Évaluer l’effet de la perte ou du gain de matériel génétique
Pour développer cet outil, l’équipe de recherche a travaillé sur sept cohortes regroupant plus de 24 000 personnes. Dans un premier temps, ils ont identifié chez ces personnes les CNVs présents dans leur génome.
L’équipe a ensuite exploré les caractéristiques intrinsèques à chaque CNV, comme le score d’haploinsuffisance, c’est-à-dire l’intolérance pour l’organisme de perdre une copie du gène et d’entraîner une altération de sa fonction biologique. Puis, elle a classifié les résultats selon leur «pouvoir de prédiction» et ainsi défini les informations génétiques caractérisant le mieux l’impact des délétions et des duplications sur les traits cognitifs.
Pour s’assurer de la pertinence des résultats, les chercheurs ont validé le modèle en montrant qu’il pouvait prédire avec une précision de 78 % l’effet quantitatif de 47 délétions et duplication dont l’impact sur le quotient intellectuel (QI) est bien connu.

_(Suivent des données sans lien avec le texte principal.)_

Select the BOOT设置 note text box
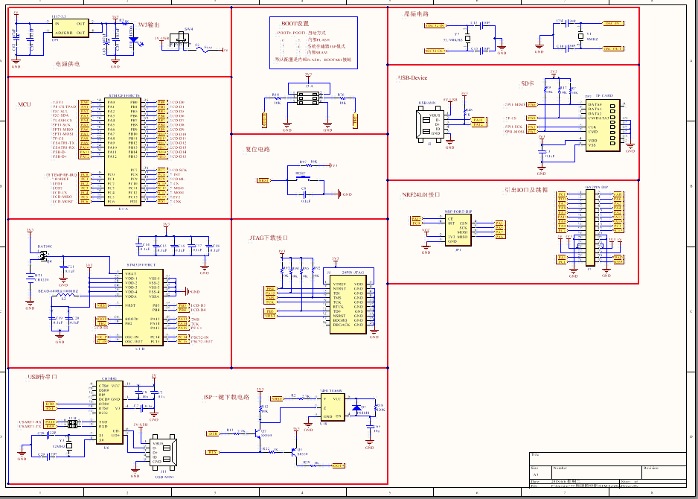Image resolution: width=698 pixels, height=499 pixels. tap(313, 42)
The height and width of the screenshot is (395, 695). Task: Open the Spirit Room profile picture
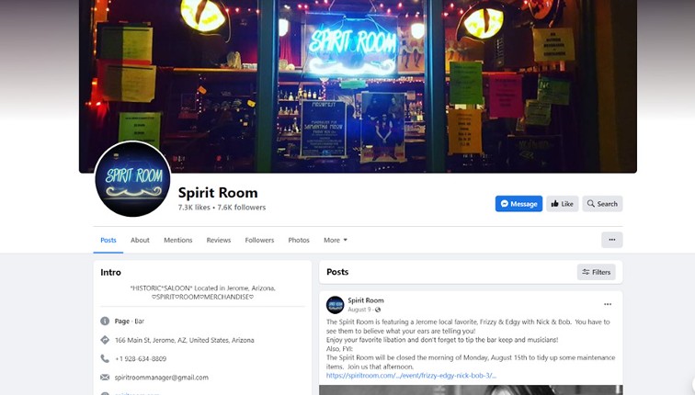[x=132, y=179]
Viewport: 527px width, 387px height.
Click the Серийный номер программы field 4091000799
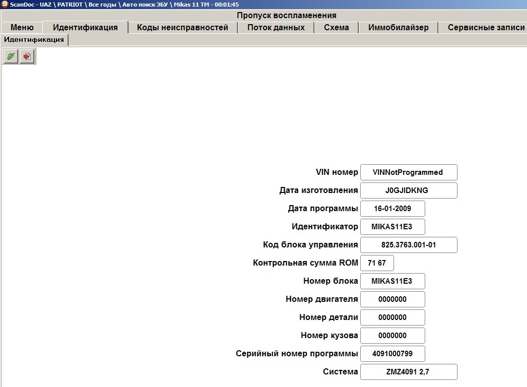392,354
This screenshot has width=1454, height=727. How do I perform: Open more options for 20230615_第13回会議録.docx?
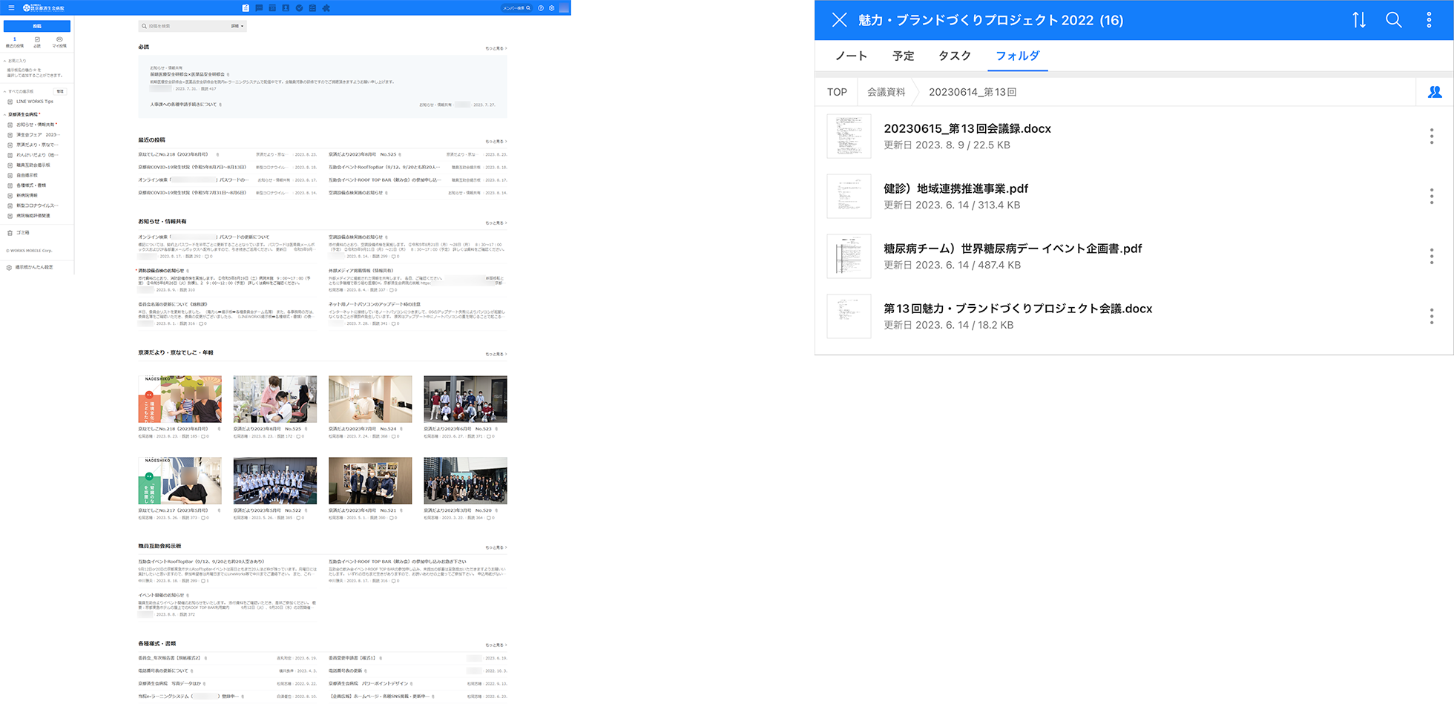tap(1431, 136)
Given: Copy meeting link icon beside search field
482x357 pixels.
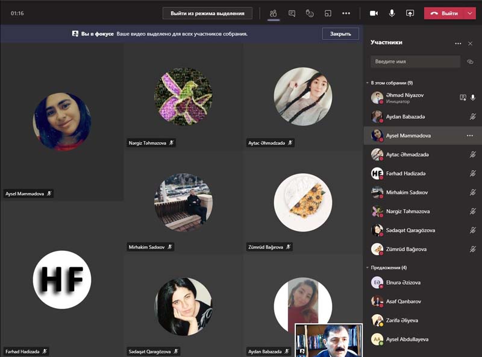Looking at the screenshot, I should (x=471, y=62).

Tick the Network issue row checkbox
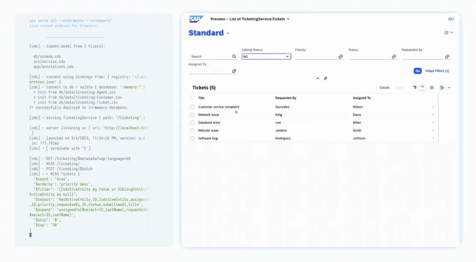192,115
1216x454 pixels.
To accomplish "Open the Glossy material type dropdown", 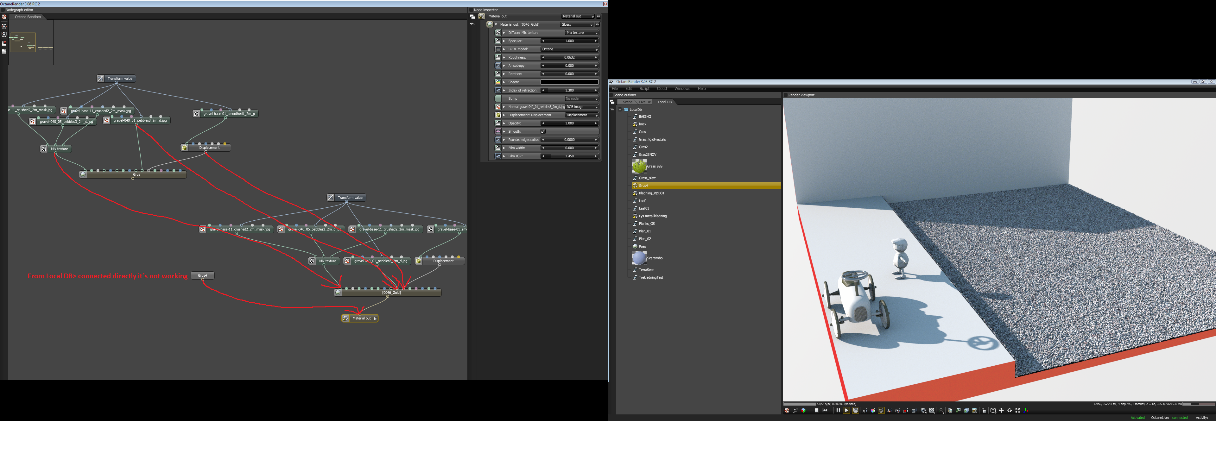I will click(x=576, y=25).
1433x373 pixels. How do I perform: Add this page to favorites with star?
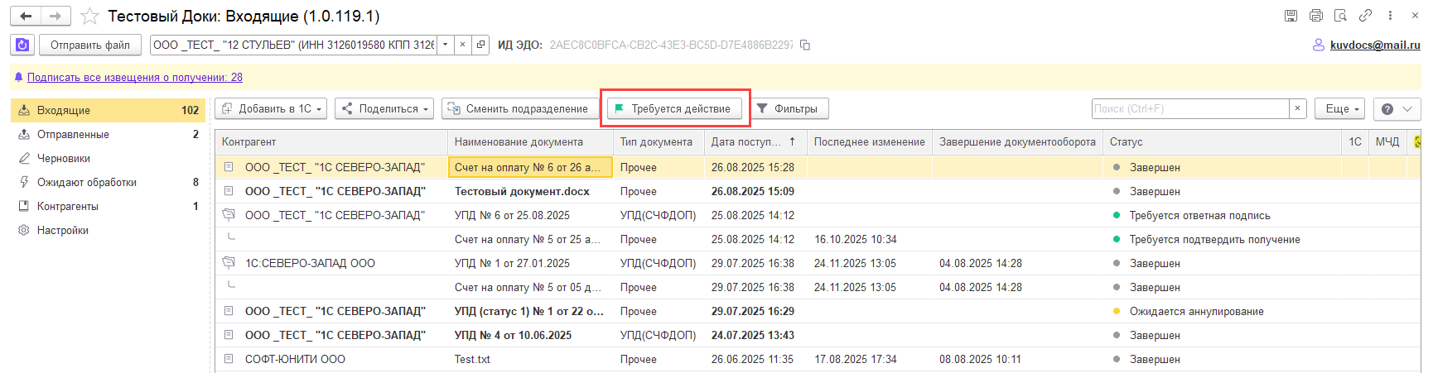click(90, 17)
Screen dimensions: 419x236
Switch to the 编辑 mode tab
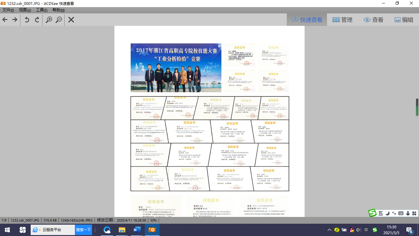[404, 20]
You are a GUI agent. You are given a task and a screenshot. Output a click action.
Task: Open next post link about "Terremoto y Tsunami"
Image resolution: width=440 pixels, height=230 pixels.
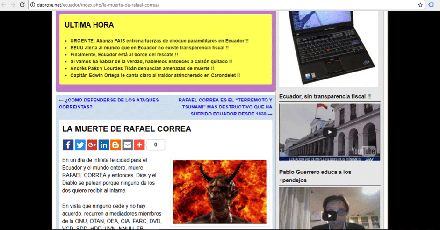pos(225,107)
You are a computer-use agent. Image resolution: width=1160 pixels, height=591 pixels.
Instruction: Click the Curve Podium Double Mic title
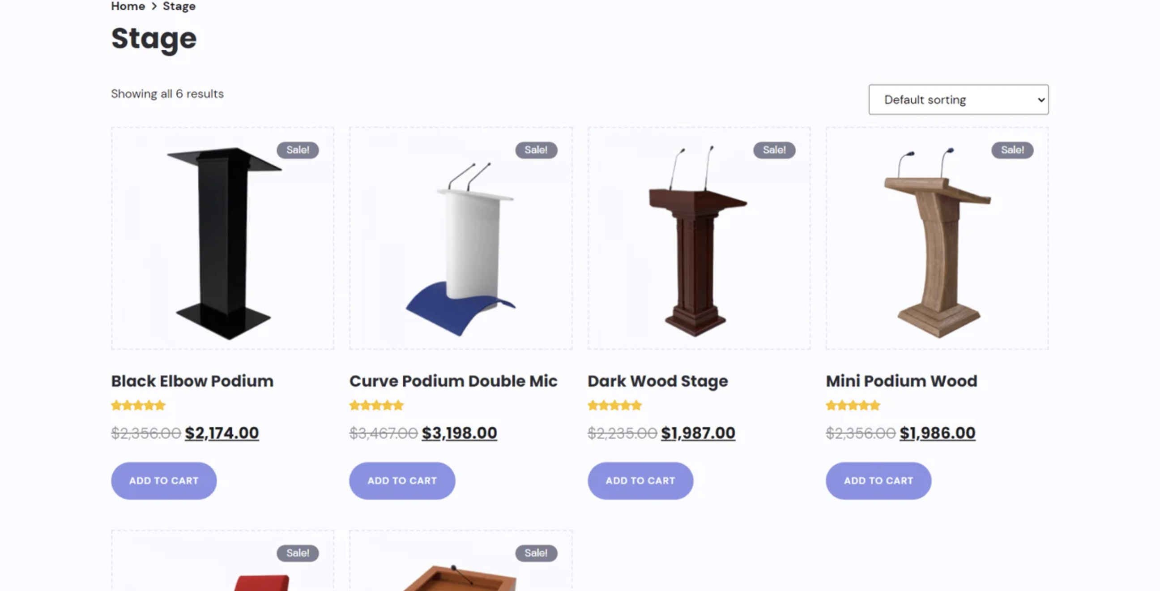[x=453, y=381]
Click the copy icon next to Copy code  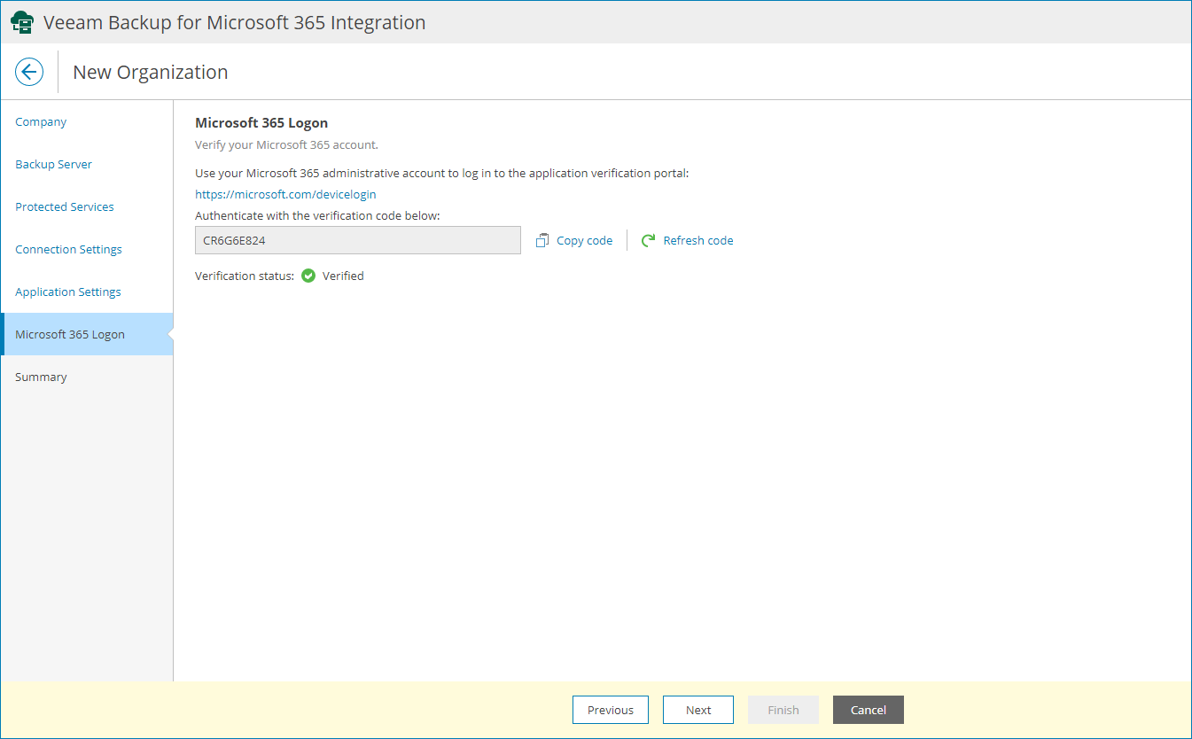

«Il faut savoir que notre modèle ne permet pas de prédire le QI de l’individu, mais bien la perte de points de QI associée à la présence d’une VNC dans son génome. Si la mutation a un effet important et concordant avec les difficultés cognitives du patient, on peut considérer que cette mutation représente un facteur diagnostic majeur chez le patient», explique Guillaume Huguet, Ph. D, auteur principal de l’étude.
L’étude montre aussi que 10 000 gènes (la moitié du génome) influencent le quotient intellectuel lorsqu’ils sont délétés par un CNV. Presque toutes les fonctions moléculaires sont impliquées dans la cognition.
Application en clinique
Cette découverte ouvre la porte à une meilleure interprétation en clinique des analyses génétiques. Les résultats permettent de mieux comprendre l’architecture génétique de la cognition.
De plus, elle propose une nouvelle méthode pour l’étude des mutations dont la rareté ne permet pas d’utiliser des approches conventionnelles.
À propos de l’étude
L’article «Genome-wide analysis of gene dosage in 24,092 individuals estimates that 10,000 genes modulate cognitive ability» a été publié le 7 janvier 2021 dans le journal Molecular Psychiatry. Les premiers auteurs sont Guillaume Huguet et Catherine Schramm dans le laboratoire du Dr Sébastien Jacquemont. L’auteur principal est le Dr Sébastien Jacquemont, médecin généticien et chercheur au CHU Sainte-Justine et professeur agrégé au Département de pédiatrie de la Faculté de médecine à l’Université de Montréal.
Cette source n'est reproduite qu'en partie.